- _ACTIVITY_:
The entries below need to be transcribed verbatim.

Saved data entries:
Content starts

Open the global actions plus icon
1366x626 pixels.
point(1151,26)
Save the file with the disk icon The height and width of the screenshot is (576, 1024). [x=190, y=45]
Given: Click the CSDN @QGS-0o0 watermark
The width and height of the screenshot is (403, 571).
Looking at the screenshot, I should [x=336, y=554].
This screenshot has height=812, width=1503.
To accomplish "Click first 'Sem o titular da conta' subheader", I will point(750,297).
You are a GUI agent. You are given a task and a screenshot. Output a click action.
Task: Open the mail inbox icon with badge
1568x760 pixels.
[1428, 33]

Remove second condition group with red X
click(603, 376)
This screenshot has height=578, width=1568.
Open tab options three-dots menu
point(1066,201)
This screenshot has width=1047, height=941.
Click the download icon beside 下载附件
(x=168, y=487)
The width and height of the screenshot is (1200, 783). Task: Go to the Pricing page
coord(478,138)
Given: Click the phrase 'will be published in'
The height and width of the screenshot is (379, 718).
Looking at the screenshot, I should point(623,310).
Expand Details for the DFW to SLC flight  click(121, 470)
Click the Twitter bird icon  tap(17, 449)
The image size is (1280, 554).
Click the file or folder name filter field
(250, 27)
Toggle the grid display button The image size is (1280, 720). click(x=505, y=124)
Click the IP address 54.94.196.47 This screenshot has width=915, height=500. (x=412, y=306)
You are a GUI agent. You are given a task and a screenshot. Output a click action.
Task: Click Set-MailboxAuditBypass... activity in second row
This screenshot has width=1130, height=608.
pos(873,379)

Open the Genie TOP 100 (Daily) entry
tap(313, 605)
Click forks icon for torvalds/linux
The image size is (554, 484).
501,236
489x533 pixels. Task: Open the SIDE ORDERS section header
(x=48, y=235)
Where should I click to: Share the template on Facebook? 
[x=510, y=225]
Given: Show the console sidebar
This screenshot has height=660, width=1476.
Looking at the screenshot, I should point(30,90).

Content ends

- _SOLUTION FOR THIS PROBLEM_:
Open the global actions plus icon
1366x626 pixels.
point(1151,26)
Save the file with the disk icon The height and width of the screenshot is (576, 1024). [x=190, y=45]
Given: Click the CSDN @QGS-0o0 watermark
The width and height of the screenshot is (403, 571).
Looking at the screenshot, I should [x=336, y=554].
This screenshot has height=812, width=1503.
To accomplish "Click first 'Sem o titular da conta' subheader", I will point(750,297).
You are a GUI agent. You are given a task and a screenshot. Output a click action.
Task: Open the mail inbox icon with badge
1568x760 pixels.
[1428, 33]

Remove second condition group with red X
click(603, 376)
This screenshot has height=578, width=1568.
Open tab options three-dots menu
point(1066,201)
This screenshot has width=1047, height=941.
Click the download icon beside 下载附件
(x=168, y=487)
The width and height of the screenshot is (1200, 783). Task: Go to the Pricing page
coord(478,138)
Given: Click the phrase 'will be published in'
The height and width of the screenshot is (379, 718).
Looking at the screenshot, I should point(623,310).
Expand Details for the DFW to SLC flight  click(121, 470)
Click the Twitter bird icon  tap(17, 449)
The image size is (1280, 554).
Click the file or folder name filter field
(250, 27)
Toggle the grid display button The image size is (1280, 720). click(x=505, y=124)
Click the IP address 54.94.196.47 This screenshot has width=915, height=500. (x=412, y=306)
You are a GUI agent. You are given a task and a screenshot. Output a click action.
Task: Click Set-MailboxAuditBypass... activity in second row
This screenshot has width=1130, height=608.
pos(873,379)

Open the Genie TOP 100 (Daily) entry
tap(313, 605)
Click forks icon for torvalds/linux
The image size is (554, 484).
501,236
489x533 pixels. Task: Open the SIDE ORDERS section header
(x=48, y=235)
Where should I click to: Share the template on Facebook? 
[x=510, y=225]
Given: Show the console sidebar
This screenshot has height=660, width=1476.
Looking at the screenshot, I should point(30,90).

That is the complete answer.